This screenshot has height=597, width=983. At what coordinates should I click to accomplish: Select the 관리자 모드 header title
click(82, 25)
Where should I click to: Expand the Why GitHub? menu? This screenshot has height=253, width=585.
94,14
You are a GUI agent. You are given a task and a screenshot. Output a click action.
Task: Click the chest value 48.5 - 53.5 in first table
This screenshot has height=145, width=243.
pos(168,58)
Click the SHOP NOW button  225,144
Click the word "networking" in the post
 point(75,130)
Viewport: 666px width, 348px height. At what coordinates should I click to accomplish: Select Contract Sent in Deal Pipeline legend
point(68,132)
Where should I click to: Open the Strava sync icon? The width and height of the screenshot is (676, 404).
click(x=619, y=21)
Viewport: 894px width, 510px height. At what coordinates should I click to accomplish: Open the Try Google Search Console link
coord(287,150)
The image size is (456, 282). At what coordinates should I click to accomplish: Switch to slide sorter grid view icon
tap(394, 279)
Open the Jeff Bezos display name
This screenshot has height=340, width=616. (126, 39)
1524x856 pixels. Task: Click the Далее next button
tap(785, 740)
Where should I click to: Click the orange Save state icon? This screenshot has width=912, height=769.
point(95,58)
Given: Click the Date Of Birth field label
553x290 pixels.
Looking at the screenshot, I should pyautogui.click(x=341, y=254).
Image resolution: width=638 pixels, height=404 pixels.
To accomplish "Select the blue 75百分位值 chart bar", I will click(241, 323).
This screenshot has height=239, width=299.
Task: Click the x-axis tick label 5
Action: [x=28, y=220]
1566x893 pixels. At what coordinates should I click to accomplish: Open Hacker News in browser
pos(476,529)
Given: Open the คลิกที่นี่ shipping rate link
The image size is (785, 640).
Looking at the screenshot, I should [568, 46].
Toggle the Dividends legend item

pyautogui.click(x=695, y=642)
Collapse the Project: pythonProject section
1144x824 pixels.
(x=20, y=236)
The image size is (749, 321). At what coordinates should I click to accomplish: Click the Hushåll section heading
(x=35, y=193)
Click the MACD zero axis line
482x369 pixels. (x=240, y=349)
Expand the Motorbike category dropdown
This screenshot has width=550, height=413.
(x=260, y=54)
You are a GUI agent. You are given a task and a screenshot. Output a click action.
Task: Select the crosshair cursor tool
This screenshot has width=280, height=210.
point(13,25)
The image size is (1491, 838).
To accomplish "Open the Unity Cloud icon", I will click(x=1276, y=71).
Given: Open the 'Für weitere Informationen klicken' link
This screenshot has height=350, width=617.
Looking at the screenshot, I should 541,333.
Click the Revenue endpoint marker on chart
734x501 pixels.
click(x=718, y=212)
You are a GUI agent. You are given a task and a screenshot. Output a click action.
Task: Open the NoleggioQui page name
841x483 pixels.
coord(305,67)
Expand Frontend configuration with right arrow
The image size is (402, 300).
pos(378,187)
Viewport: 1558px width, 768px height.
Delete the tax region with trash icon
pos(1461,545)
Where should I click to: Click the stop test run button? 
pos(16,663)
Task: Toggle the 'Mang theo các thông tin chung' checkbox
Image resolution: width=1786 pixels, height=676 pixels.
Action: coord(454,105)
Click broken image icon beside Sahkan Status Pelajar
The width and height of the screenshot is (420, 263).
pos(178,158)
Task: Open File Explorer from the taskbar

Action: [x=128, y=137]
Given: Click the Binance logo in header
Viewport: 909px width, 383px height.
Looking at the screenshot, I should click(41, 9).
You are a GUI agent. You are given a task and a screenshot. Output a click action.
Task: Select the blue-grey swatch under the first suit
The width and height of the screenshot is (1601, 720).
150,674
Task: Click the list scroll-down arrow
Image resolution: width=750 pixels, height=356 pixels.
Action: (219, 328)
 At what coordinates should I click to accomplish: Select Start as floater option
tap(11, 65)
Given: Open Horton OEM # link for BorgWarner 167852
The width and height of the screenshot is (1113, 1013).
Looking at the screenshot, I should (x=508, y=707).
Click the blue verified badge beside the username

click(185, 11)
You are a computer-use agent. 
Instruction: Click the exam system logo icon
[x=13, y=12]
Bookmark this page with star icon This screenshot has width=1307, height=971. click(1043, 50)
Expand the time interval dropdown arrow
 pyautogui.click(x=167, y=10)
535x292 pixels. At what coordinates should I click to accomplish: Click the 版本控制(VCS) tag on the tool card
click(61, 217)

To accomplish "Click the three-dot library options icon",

****

## WHAT YOU ARE ASKED TO DO
What is needed is the full listing, reproduced exactly.

## SOLUTION TO THIS EXERCISE
This screenshot has height=597, width=983. At what coordinates should I click to accomplish: Select the 관리자 모드 header title
click(82, 25)
Where should I click to: Expand the Why GitHub? menu? This screenshot has height=253, width=585.
94,14
You are a GUI agent. You are given a task and a screenshot. Output a click action.
Task: Click the chest value 48.5 - 53.5 in first table
This screenshot has height=145, width=243.
pos(168,58)
Click the SHOP NOW button  225,144
Click the word "networking" in the post
 point(75,130)
Viewport: 666px width, 348px height. At what coordinates should I click to accomplish: Select Contract Sent in Deal Pipeline legend
point(68,132)
Where should I click to: Open the Strava sync icon? The width and height of the screenshot is (676, 404).
click(x=619, y=21)
Viewport: 894px width, 510px height. At what coordinates should I click to accomplish: Open the Try Google Search Console link
coord(287,150)
The image size is (456, 282). At what coordinates should I click to accomplish: Switch to slide sorter grid view icon
tap(394, 279)
Open the Jeff Bezos display name
This screenshot has height=340, width=616. (126, 39)
1524x856 pixels. Task: Click the Далее next button
tap(785, 740)
Where should I click to: Click the orange Save state icon? This screenshot has width=912, height=769.
point(95,58)
Given: Click the Date Of Birth field label
553x290 pixels.
Looking at the screenshot, I should pyautogui.click(x=341, y=254).
Image resolution: width=638 pixels, height=404 pixels.
To accomplish "Select the blue 75百分位值 chart bar", I will click(241, 323).
This screenshot has height=239, width=299.
Task: Click the x-axis tick label 5
Action: [x=28, y=220]
1566x893 pixels. At what coordinates should I click to accomplish: Open Hacker News in browser
pos(476,529)
Given: Open the คลิกที่นี่ shipping rate link
The image size is (785, 640).
Looking at the screenshot, I should [568, 46].
Toggle the Dividends legend item

pyautogui.click(x=695, y=642)
Collapse the Project: pythonProject section
1144x824 pixels.
(x=20, y=236)
The image size is (749, 321). At what coordinates should I click to accomplish: Click the Hushåll section heading
(x=35, y=193)
Click the MACD zero axis line
482x369 pixels. (x=240, y=349)
Expand the Motorbike category dropdown
This screenshot has width=550, height=413.
(x=260, y=54)
You are a GUI agent. You are given a task and a screenshot. Output a click action.
Task: Select the crosshair cursor tool
This screenshot has width=280, height=210.
point(13,25)
The image size is (1491, 838).
To accomplish "Open the Unity Cloud icon", I will click(x=1276, y=71).
Given: Open the 'Für weitere Informationen klicken' link
This screenshot has height=350, width=617.
Looking at the screenshot, I should 541,333.
Click the Revenue endpoint marker on chart
734x501 pixels.
click(x=718, y=212)
You are a GUI agent. You are given a task and a screenshot. Output a click action.
Task: Open the NoleggioQui page name
841x483 pixels.
coord(305,67)
Expand Frontend configuration with right arrow
The image size is (402, 300).
pos(378,187)
Viewport: 1558px width, 768px height.
Delete the tax region with trash icon
pos(1461,545)
Where should I click to: Click the stop test run button? 
pos(16,663)
Task: Toggle the 'Mang theo các thông tin chung' checkbox
Image resolution: width=1786 pixels, height=676 pixels.
Action: coord(454,105)
Click broken image icon beside Sahkan Status Pelajar
The width and height of the screenshot is (420, 263).
pos(178,158)
Task: Open File Explorer from the taskbar

Action: [x=128, y=137]
Given: Click the Binance logo in header
Viewport: 909px width, 383px height.
Looking at the screenshot, I should click(41, 9).
You are a GUI agent. You are given a task and a screenshot. Output a click action.
Task: Select the blue-grey swatch under the first suit
The width and height of the screenshot is (1601, 720).
150,674
Task: Click the list scroll-down arrow
Image resolution: width=750 pixels, height=356 pixels.
Action: (219, 328)
 At what coordinates should I click to accomplish: Select Start as floater option
tap(11, 65)
Given: Open Horton OEM # link for BorgWarner 167852
The width and height of the screenshot is (1113, 1013).
Looking at the screenshot, I should (x=508, y=707).
Click the blue verified badge beside the username

click(185, 11)
You are a computer-use agent. 
Instruction: Click the exam system logo icon
[x=13, y=12]
Bookmark this page with star icon This screenshot has width=1307, height=971. click(1043, 50)
Expand the time interval dropdown arrow
 pyautogui.click(x=167, y=10)
535x292 pixels. At what coordinates should I click to accomplish: Click the 版本控制(VCS) tag on the tool card
click(61, 217)

To accomplish "Click the three-dot library options icon",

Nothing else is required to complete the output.